When I travel to Japan I eat wasabi every day. On a recent trip I spent some time on the Izu Peninsula, where a lot of wasabi is grown, and there the restaurants provide one with a piece of wasabi and a grater. It is, essentially, left as an exercise for the customer.

But what an exercise it is! Freshly grated wasabi is always more fun to eat than prepared versions. And with a milder taste, one can be quite liberal in its consumption and application.

One always has wasabi with cold soba. The meal shown below, as reported to me by my dining companion, was “the most enjoyable soba I have had to date.” I must say, it was an attractive presentation, and the prominent wasabi on the tray adds a lot of flair to the meal.

When on the Izu Peninsula, that freshly grated wasabi can be used on a lot of foods.

It goes particularly well with soft cream. Yes, that is really freshly grated wasabi. Like I said, a milder taste.

The previous day I’d had wasabi gelato. That was also quite good. Pickled wasabi greens. Superb. Fibrous. And the flavor would be enhanced, and was enhanced, with a bit more freshly grated wasabi.

What other nice foods have I enjoyed? On my recent trip, I arrived to Fukuoka and spent a week at the KBC Augusta tournament. There were a lot of bento lunches, but also the classic Fukuoka dishes. Mentaiko. Tonkotsu ramen. And more mentaiko. Omelets filled with mentaiko. Bread infused with mentaiko.

As I was leaving, I had one more bowl of tonkotsu ramen at the Fukuoka airport.

Then it was off to the mountains of central Japan, with plenty of mountain vegetables. And things from trees. Nuts and seeds. Fried kombu. Texture of bark. But very good.

Also in the mountains, I had an extraordinary premium grape soft cream (not pictured). More good things were found at the ANA lounge at Narita. Namely, this selection of sake from Okayama prefecture.

Then it was back to Thailand, where despite the signs, I’ve actually found the service staff to be polite enough.
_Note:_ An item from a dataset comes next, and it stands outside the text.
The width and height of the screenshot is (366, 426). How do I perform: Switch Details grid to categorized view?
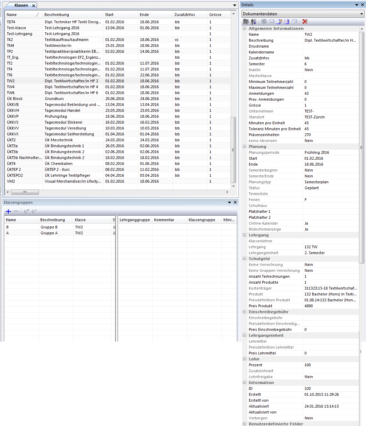tap(246, 22)
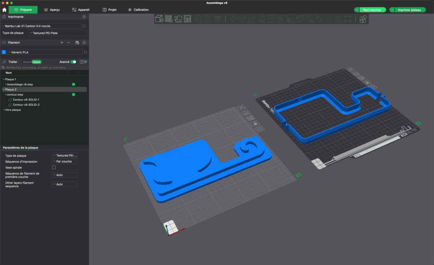Click the Add plate grid icon
434x265 pixels.
tap(169, 19)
And after Japan, it is nice to have some Thai food. People sometimes ask me about curries and other dishes, and which are my favorite Thai foods. I think the food that I eat in Thailand won’t always be found on restaurant menus outside of Thailand. But like the freshly grated wasabi, it doesn’t come from a tube, or can, but is pretty much real food, and delicious. This som tam thai was a lot spicier than the wasabi, by the way.